Task requirements ::
Although the records contain pictures, print none of them; print exactly the lines from the one with "Click the CTR Halaman 33,27% metric" through the last line.

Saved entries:
· · · · ·

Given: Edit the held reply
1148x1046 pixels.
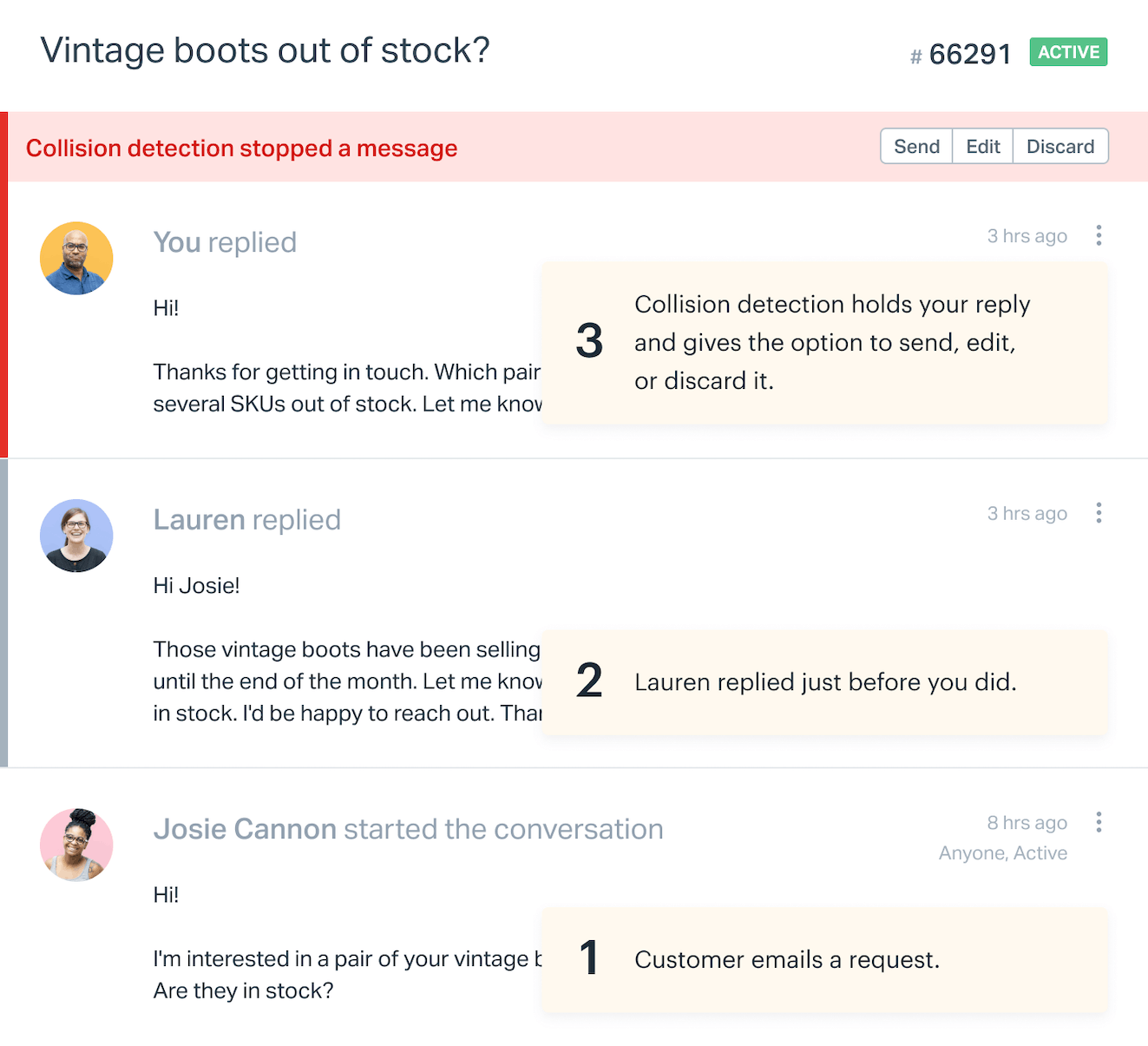Looking at the screenshot, I should point(983,147).
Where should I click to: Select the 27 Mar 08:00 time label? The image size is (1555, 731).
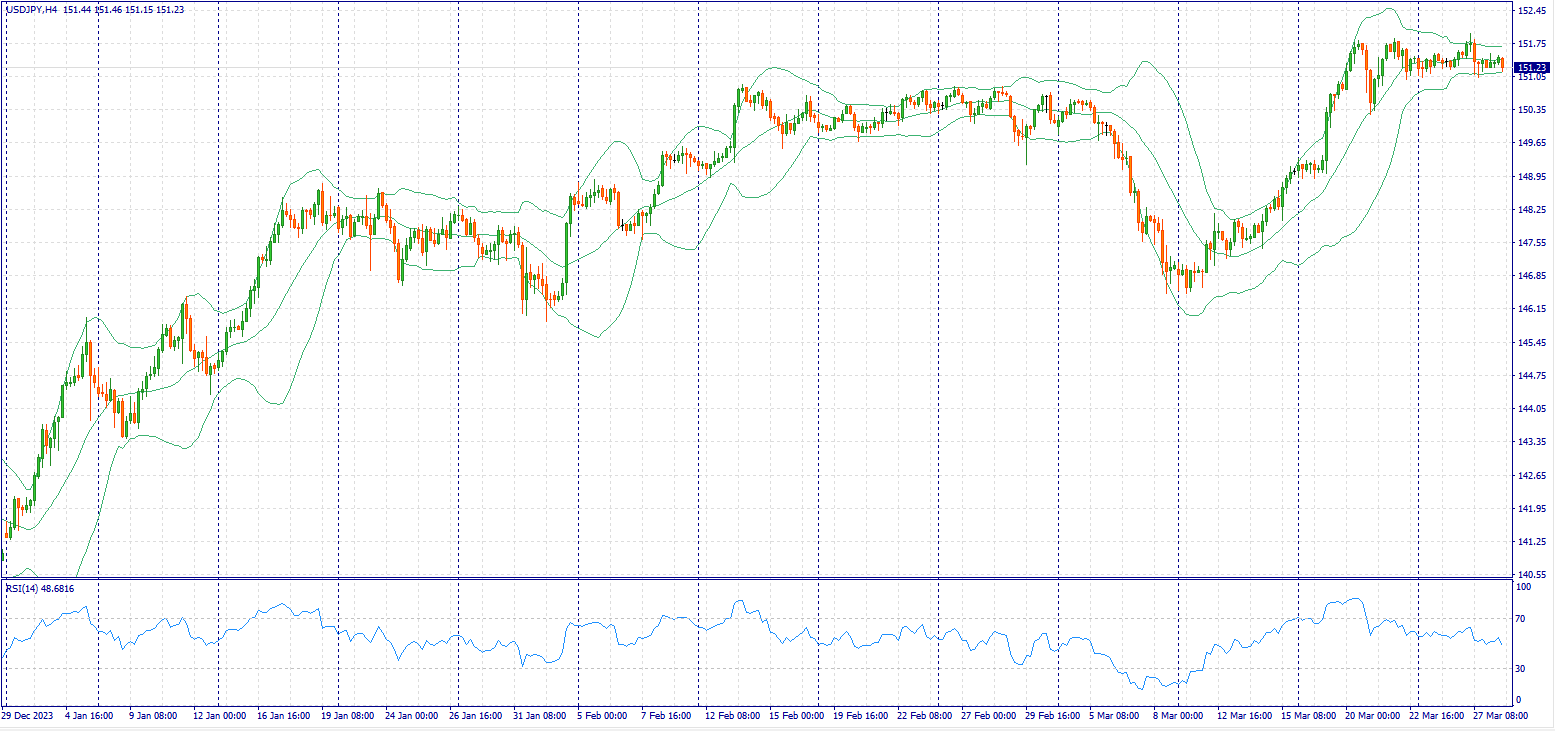pos(1501,716)
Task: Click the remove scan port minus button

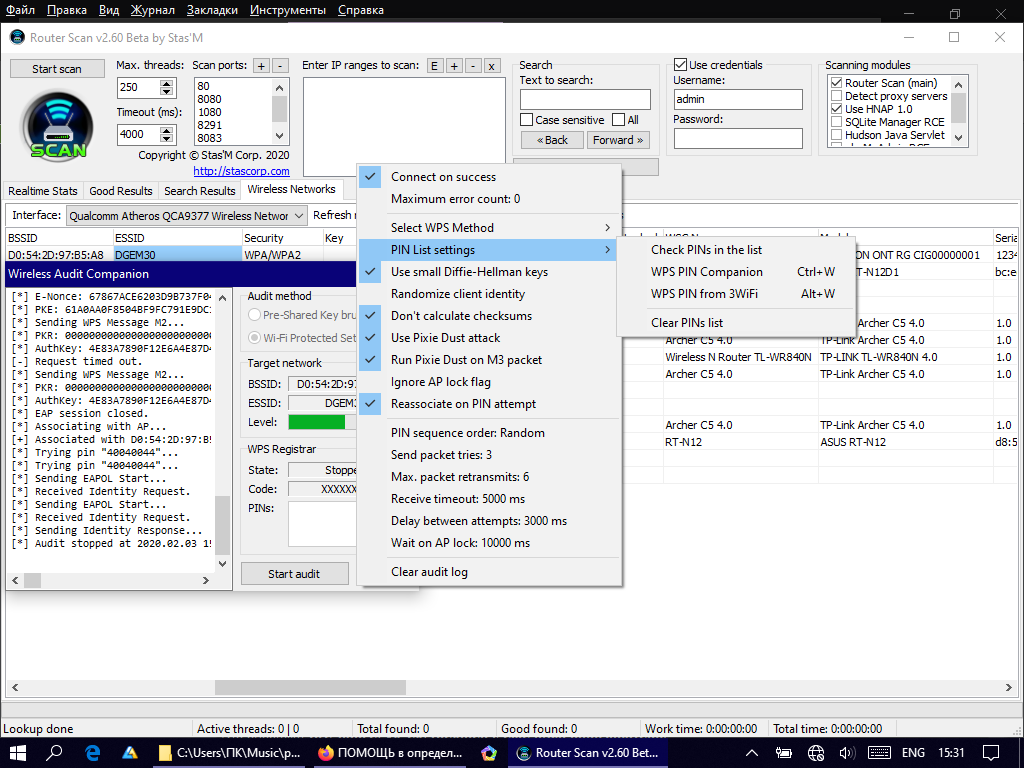Action: (x=281, y=66)
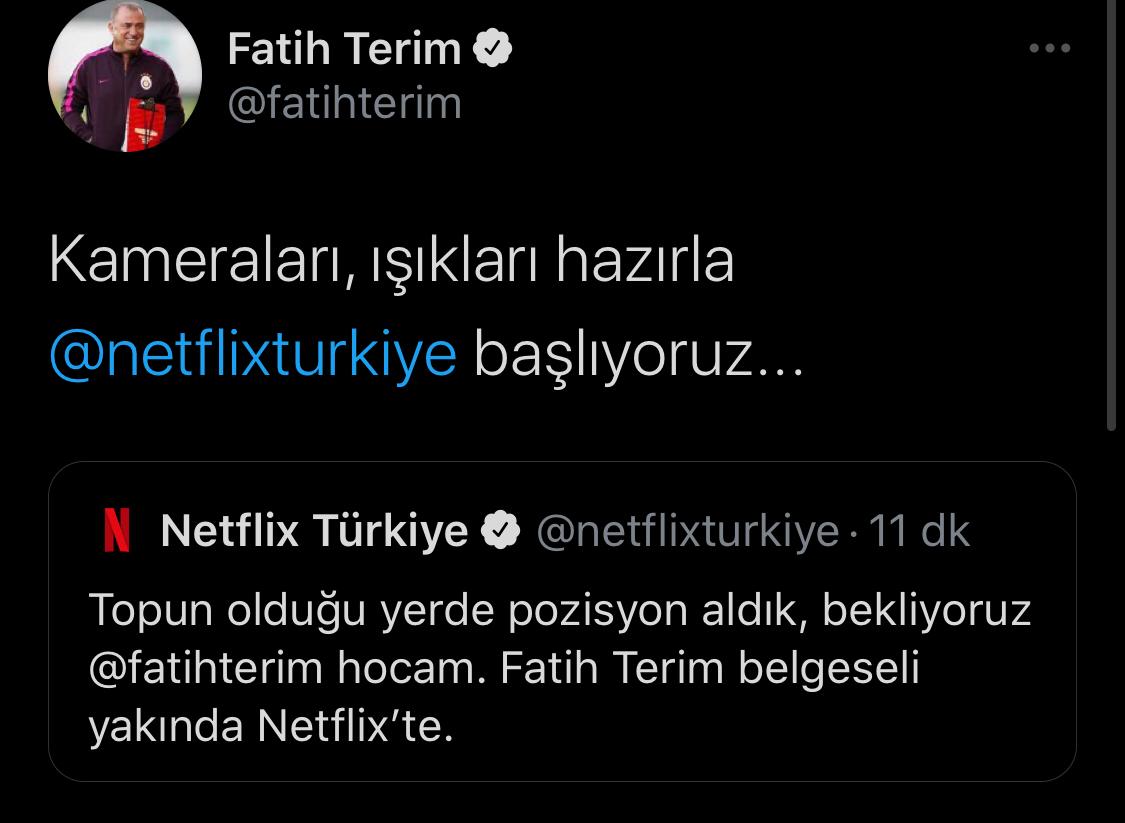The image size is (1125, 823).
Task: Click the word "bekliyoruz" in quoted tweet
Action: click(926, 611)
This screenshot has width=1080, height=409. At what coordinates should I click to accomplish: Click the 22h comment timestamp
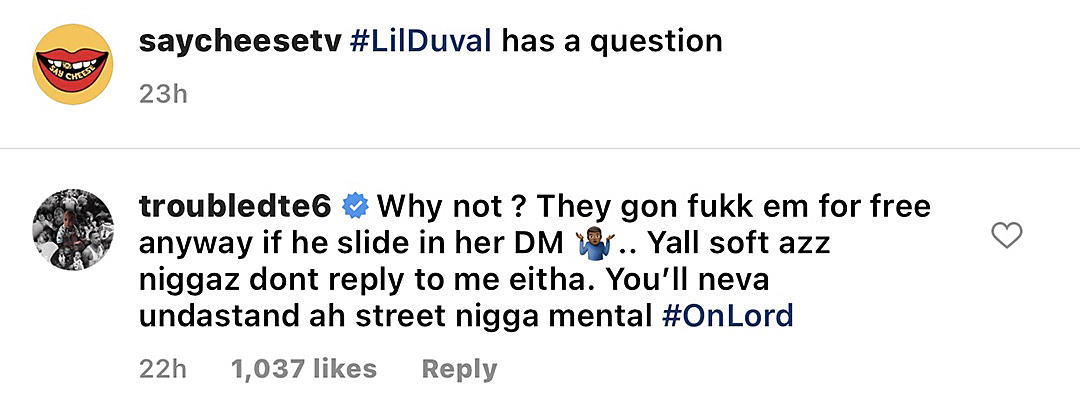(x=163, y=369)
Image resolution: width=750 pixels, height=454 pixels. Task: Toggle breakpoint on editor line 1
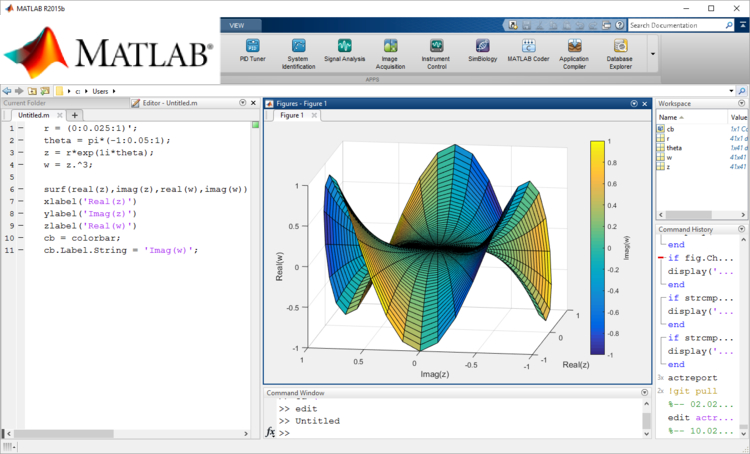pyautogui.click(x=22, y=129)
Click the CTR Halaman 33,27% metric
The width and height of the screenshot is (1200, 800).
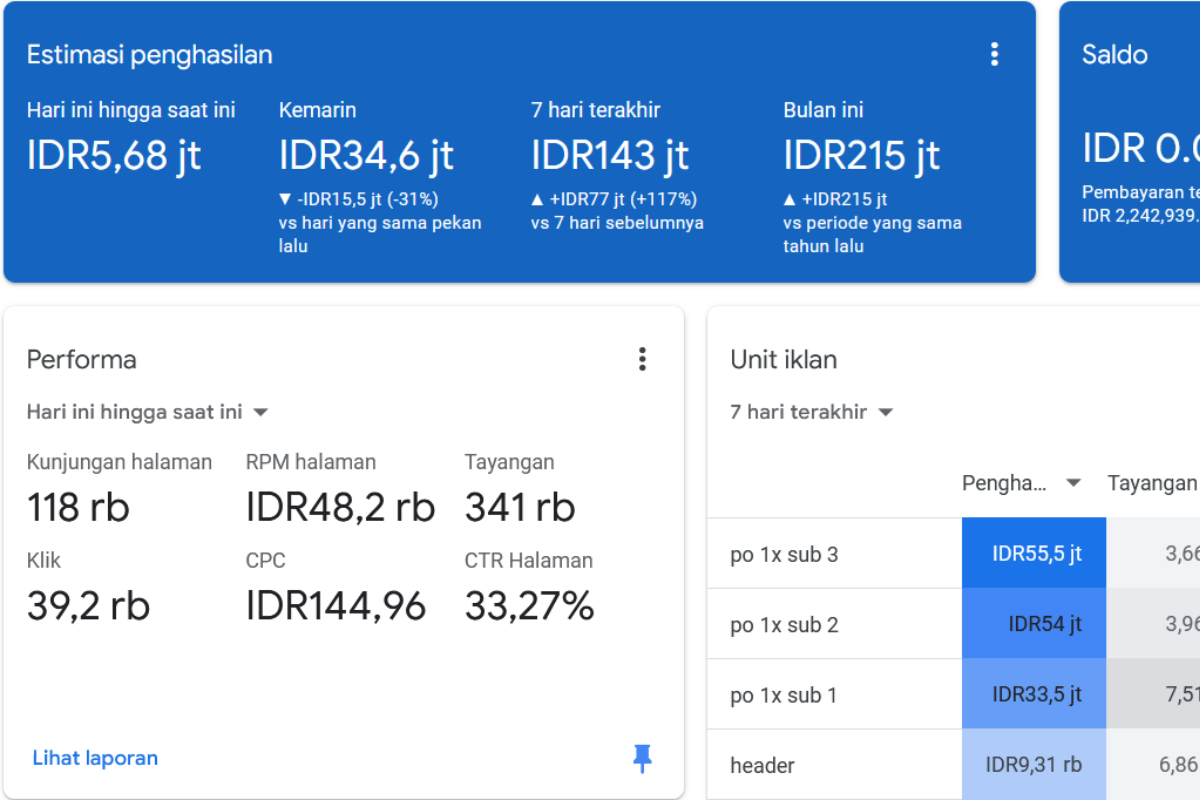[529, 605]
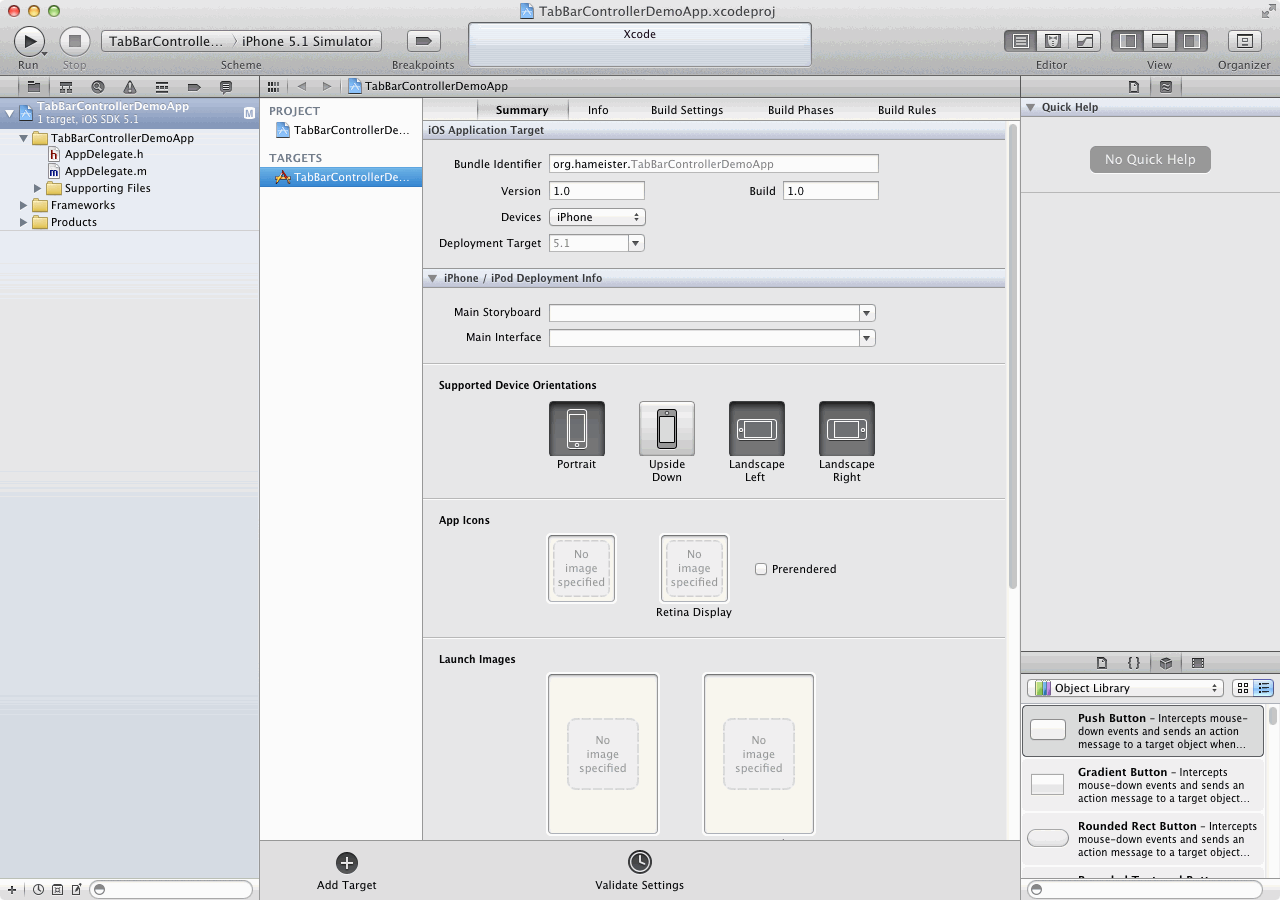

· · · · ·

Solution for this problem ::
Click the CTR Halaman 33,27% metric
The width and height of the screenshot is (1200, 800).
[529, 605]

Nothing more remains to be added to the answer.